[Pixel coordinate grounding data]
· · ·

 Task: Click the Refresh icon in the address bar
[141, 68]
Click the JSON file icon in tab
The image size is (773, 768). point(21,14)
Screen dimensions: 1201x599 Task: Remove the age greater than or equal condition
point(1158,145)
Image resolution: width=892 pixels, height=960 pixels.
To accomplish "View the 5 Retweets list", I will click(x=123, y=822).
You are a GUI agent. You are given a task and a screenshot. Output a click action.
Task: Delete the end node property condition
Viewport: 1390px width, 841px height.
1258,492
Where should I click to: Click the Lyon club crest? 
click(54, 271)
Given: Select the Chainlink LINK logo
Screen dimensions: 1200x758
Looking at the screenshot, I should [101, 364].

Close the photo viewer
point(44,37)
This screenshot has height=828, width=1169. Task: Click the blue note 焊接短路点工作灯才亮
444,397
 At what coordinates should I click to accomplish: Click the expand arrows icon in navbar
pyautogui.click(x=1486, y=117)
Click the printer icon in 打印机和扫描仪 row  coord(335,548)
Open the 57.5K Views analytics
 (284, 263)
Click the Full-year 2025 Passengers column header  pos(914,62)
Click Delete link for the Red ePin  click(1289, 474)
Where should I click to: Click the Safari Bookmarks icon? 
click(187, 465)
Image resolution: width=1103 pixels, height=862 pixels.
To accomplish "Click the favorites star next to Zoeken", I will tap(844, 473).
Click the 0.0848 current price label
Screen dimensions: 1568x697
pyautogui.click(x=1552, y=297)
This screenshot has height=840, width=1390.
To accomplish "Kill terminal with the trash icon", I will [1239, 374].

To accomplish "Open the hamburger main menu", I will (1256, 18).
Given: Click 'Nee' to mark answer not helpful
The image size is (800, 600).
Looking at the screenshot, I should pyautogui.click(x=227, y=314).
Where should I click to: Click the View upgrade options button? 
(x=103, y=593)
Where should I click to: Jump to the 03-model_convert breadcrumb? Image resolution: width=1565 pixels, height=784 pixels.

· · ·

--- What the task asks ---
Find the line with "Screen dimensions: 1568x697" in the entries above. Retype it and each line after it, exactly, through the line with "Given: Click 'Nee' to mark answer not helpful", and stop there.

--- Finished task ---
Screen dimensions: 1568x697
pyautogui.click(x=1552, y=297)
This screenshot has height=840, width=1390.
To accomplish "Kill terminal with the trash icon", I will [1239, 374].

To accomplish "Open the hamburger main menu", I will (1256, 18).
Given: Click 'Nee' to mark answer not helpful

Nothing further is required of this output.